GAITHERSBURG, MD. (WUSA9) - Many won't even know it exists -- but the old stone quarry mill, otherwise known as Seneca Quarry in Gaithersburg, Maryland, is on the National Register of Historic Places and was important in DC's early days.
Now, it's covered in graffiti and falling into ruin.
Mike Bailey lives close to the site and takes a walk through it each year.
He said he was shocked when he came back this year to find graffiti everywhere.
“I think that the graffiti is basically young people,” he said, “coming out here, having a good time, partying, not recognizing the historical value.”
The ruins date back to 1830 when rock from the nearby slopes was cut there and sent down the Potomac to DC. This rock was used to build the Smithsonian Castle, among other notable buildings in DC.
There used to be a plaque and a metal barrier protecting the site. Now, these are covered in graffiti and have been left to fall down.

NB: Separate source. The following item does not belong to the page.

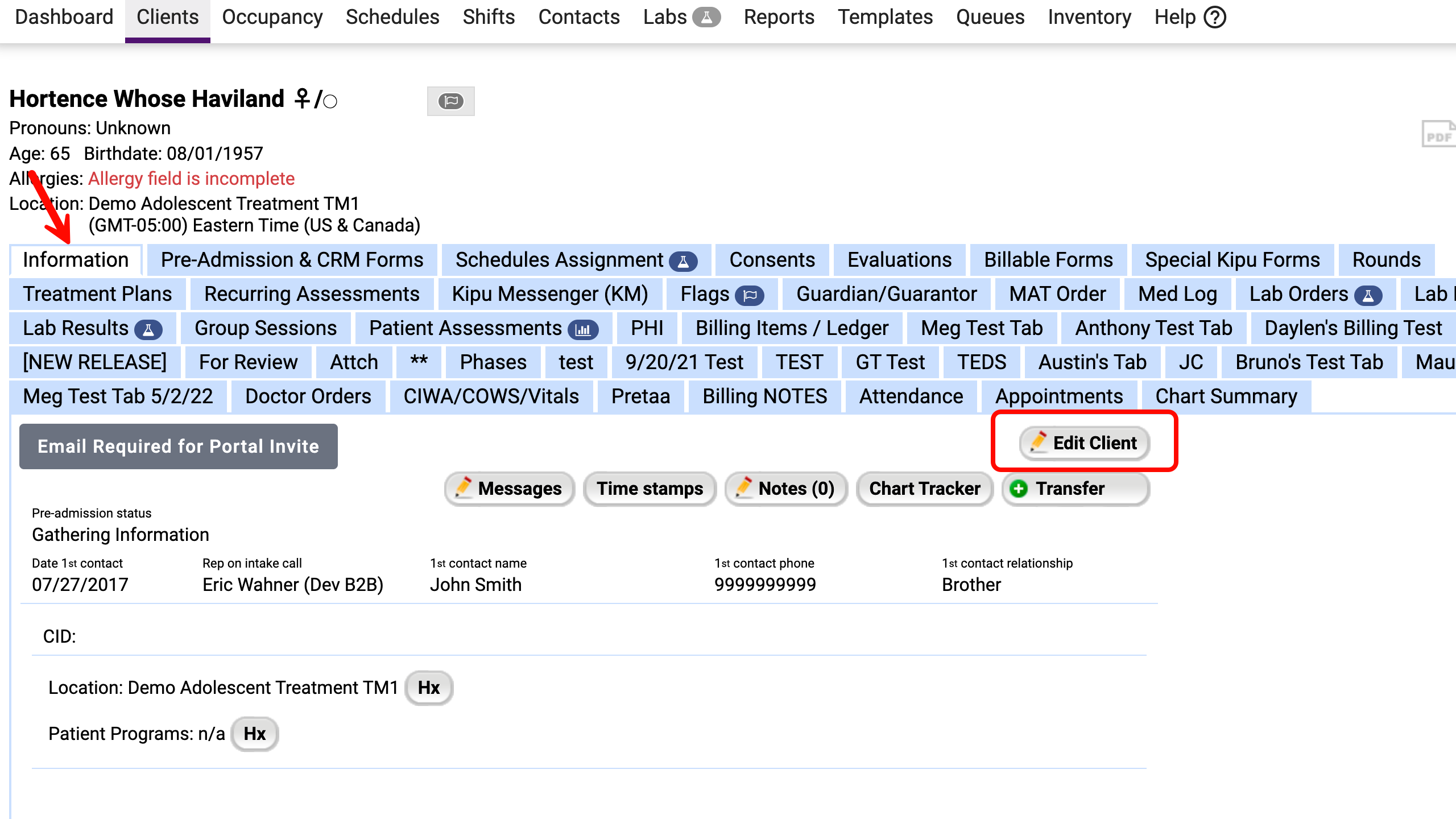Image resolution: width=1456 pixels, height=819 pixels.
Task: Open the Notes (0) button
Action: click(x=786, y=489)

Bailey fears vandals may have also taken away a 3,000-pound grinding wheel that used to be inside the old mill.
"It's disheartening because it has such rich history,” said Bailey. “To see it falling apart and knowing it's on the historic register and knowing what it used to do, it's kind of sad."
It's not clear who the caretakers of the site are. The site is located near Seneca Creek State Park.
Officials with the National Park Service and the Chesapeake and Ohio Canal Historical Park Service, both say the site isn’t their responsibility.
Officials with Maryland’s Department of Natural Resources also say the site doesn’t fall under their jurisdiction.